- Record extracts -
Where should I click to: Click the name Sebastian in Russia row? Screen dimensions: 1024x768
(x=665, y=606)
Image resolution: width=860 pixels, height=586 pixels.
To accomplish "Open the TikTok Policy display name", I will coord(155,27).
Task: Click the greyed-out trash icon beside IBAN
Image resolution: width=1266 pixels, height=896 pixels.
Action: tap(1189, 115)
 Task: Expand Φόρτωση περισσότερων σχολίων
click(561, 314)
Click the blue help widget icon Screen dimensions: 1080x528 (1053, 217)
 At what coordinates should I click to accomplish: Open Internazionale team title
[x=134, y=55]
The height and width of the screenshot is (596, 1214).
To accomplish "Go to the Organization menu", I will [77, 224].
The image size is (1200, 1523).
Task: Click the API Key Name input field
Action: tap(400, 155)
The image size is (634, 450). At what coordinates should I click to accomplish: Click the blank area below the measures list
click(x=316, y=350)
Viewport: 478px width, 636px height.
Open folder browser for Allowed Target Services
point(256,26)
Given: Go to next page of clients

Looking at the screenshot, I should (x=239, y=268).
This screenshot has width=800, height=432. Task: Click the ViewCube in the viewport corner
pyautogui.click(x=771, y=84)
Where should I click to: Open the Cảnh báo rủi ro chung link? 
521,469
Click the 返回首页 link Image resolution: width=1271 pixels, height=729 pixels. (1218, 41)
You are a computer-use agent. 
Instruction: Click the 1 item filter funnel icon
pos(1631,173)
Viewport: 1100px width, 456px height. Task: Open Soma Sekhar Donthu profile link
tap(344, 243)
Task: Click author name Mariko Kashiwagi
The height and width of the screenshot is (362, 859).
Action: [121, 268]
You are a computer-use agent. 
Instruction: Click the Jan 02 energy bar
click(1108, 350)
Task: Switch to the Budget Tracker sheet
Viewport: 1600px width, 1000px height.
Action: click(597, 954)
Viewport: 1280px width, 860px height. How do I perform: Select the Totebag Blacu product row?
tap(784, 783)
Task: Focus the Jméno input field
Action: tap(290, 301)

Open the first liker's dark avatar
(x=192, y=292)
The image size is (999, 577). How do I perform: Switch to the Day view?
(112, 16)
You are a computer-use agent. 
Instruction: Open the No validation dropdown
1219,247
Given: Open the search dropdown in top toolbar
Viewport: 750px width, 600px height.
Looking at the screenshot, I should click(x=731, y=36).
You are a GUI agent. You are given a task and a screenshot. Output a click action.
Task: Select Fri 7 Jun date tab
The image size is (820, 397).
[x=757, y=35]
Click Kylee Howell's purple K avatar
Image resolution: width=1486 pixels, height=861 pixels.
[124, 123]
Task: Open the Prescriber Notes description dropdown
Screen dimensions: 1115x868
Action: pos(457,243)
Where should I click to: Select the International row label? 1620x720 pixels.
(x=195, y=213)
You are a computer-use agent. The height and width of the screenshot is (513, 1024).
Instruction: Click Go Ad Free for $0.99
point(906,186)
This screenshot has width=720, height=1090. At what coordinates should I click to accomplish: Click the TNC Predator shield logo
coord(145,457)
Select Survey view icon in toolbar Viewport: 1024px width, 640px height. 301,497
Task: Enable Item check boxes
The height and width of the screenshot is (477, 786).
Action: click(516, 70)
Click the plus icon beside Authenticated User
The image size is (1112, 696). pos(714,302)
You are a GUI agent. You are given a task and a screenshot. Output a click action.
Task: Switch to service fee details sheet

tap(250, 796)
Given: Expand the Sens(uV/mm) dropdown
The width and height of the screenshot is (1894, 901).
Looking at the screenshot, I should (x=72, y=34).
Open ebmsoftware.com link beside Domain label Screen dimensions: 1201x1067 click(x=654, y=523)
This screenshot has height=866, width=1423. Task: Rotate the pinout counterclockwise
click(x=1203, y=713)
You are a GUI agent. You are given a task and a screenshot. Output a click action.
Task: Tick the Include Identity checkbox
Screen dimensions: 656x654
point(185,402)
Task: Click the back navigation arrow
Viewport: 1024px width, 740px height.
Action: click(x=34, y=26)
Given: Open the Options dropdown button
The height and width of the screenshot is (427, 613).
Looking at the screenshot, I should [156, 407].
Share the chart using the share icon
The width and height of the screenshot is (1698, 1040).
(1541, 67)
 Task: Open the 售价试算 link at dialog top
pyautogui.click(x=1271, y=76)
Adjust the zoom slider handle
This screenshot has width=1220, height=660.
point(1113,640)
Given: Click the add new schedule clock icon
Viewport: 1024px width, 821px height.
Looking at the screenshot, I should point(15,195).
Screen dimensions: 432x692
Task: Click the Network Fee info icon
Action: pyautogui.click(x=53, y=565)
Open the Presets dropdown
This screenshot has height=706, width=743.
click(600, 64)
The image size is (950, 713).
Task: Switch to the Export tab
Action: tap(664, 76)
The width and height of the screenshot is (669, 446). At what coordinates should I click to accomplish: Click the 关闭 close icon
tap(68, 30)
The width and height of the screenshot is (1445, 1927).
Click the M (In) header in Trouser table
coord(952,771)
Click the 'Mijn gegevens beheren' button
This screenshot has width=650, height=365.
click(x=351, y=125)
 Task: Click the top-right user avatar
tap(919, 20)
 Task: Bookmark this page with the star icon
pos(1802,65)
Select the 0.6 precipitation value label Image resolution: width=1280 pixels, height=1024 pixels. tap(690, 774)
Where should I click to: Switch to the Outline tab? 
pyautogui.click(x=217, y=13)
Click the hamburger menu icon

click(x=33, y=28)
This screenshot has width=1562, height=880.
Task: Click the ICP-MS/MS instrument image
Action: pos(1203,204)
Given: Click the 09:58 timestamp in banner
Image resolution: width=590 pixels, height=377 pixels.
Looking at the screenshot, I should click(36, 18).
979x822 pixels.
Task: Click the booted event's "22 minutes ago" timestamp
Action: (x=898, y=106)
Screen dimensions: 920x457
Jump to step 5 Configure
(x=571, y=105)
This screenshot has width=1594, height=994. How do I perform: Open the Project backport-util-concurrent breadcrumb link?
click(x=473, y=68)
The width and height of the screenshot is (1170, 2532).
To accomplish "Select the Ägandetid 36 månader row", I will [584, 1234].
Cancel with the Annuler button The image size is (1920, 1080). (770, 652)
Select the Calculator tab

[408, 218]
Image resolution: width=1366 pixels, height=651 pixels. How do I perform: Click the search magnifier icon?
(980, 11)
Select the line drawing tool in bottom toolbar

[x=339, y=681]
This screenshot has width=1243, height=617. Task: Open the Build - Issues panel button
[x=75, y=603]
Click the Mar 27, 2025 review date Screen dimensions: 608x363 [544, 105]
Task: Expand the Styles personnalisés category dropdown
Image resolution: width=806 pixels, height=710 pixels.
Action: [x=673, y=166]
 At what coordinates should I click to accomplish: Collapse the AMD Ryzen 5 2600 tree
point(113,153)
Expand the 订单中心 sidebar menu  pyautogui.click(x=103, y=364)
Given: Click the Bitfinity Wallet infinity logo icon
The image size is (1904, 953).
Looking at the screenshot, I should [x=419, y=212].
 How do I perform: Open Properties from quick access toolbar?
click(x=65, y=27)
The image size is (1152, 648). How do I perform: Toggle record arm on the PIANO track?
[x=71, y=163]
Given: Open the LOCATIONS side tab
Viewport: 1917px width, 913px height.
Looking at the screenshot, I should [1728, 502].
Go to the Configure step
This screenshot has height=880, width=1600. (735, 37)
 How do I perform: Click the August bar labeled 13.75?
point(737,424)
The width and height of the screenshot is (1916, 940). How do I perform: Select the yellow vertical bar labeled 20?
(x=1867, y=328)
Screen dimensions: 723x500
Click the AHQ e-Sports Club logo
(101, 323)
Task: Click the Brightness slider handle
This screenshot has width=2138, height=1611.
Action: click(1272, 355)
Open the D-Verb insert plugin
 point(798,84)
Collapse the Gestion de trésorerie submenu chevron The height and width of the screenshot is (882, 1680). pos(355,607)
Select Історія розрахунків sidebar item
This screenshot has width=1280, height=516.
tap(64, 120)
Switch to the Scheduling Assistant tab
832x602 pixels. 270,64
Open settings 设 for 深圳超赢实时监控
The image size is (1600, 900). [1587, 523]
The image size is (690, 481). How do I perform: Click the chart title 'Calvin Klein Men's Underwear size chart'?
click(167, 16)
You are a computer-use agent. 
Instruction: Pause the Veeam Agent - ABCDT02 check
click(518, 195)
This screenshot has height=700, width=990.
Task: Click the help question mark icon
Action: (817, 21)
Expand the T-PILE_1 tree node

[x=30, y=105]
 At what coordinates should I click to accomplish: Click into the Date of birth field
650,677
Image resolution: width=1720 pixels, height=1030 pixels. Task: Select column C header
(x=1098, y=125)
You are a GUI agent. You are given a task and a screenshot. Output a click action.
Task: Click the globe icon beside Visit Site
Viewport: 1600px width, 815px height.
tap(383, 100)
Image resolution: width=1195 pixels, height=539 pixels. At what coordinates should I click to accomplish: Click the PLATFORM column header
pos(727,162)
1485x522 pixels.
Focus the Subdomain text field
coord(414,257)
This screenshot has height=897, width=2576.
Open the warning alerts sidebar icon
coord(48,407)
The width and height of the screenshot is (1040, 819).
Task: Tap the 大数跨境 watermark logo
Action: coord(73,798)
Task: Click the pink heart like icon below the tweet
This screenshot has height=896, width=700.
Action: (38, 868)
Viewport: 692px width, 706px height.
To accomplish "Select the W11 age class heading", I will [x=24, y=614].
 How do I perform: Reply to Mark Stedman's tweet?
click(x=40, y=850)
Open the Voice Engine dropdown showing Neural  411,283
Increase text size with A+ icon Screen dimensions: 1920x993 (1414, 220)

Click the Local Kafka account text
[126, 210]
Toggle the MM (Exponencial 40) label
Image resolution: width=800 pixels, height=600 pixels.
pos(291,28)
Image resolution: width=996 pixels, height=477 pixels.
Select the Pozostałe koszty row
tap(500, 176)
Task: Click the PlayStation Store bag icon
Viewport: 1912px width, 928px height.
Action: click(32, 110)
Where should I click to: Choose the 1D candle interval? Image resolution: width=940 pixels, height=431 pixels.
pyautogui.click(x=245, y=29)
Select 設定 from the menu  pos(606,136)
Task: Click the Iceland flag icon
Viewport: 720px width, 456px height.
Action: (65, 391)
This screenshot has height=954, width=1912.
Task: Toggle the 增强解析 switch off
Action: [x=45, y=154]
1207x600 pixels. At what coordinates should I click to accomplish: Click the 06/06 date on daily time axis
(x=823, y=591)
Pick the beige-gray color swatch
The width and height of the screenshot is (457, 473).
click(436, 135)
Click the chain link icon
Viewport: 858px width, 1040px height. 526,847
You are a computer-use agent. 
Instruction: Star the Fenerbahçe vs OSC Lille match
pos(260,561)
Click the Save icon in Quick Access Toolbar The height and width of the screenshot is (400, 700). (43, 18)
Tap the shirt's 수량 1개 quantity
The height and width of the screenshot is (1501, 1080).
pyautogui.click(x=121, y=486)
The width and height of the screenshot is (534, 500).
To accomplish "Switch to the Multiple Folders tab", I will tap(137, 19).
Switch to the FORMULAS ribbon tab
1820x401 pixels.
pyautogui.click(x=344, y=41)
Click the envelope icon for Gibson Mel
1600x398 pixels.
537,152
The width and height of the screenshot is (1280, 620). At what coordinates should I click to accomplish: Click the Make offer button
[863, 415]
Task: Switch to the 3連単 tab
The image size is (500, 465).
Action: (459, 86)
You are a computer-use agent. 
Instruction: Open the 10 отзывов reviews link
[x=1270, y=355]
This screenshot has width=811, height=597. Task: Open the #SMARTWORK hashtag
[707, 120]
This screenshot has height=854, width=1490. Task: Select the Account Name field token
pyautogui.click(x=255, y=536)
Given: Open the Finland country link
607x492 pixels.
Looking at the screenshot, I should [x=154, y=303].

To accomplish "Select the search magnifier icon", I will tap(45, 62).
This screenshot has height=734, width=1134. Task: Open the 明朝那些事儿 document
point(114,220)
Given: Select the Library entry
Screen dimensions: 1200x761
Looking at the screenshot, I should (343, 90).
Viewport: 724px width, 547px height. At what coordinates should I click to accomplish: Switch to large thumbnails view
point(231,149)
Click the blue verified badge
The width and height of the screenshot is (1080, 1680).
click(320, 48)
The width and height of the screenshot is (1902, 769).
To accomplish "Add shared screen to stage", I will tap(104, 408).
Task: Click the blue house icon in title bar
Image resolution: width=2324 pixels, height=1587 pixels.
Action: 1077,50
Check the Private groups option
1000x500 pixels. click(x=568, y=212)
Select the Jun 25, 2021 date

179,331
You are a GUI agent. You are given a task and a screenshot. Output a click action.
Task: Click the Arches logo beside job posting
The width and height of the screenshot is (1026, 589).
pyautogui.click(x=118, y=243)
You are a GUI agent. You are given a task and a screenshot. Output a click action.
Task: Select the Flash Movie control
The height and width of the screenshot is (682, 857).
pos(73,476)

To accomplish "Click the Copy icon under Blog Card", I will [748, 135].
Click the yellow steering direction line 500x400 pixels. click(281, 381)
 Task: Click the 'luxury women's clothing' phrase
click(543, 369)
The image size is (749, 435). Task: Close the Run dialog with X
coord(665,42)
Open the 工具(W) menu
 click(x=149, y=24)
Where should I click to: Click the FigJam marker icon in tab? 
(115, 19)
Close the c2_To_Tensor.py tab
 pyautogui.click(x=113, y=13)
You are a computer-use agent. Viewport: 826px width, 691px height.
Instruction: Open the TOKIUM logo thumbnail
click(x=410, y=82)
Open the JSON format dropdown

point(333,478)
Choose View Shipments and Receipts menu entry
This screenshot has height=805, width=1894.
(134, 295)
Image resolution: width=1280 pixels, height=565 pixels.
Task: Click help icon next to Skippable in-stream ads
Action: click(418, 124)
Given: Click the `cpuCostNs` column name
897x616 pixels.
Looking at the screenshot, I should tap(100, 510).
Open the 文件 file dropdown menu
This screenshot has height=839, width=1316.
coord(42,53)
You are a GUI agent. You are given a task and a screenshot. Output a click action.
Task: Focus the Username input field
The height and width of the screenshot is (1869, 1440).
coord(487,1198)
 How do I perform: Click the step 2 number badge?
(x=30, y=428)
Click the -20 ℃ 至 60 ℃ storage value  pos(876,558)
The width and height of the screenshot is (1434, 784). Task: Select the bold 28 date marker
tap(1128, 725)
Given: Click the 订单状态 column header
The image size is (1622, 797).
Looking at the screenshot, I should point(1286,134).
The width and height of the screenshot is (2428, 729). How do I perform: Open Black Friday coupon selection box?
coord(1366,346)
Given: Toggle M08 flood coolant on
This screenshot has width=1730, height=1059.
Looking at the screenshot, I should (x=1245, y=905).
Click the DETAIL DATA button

- Instructions to follow -
Your task is to copy each line of the material that contains the word "blue".

- Result for this task -
Click the blue help widget icon Screen dimensions: 1080x528 (1053, 217)
Click the blue verified badge
Task: Click the blue house icon in title bar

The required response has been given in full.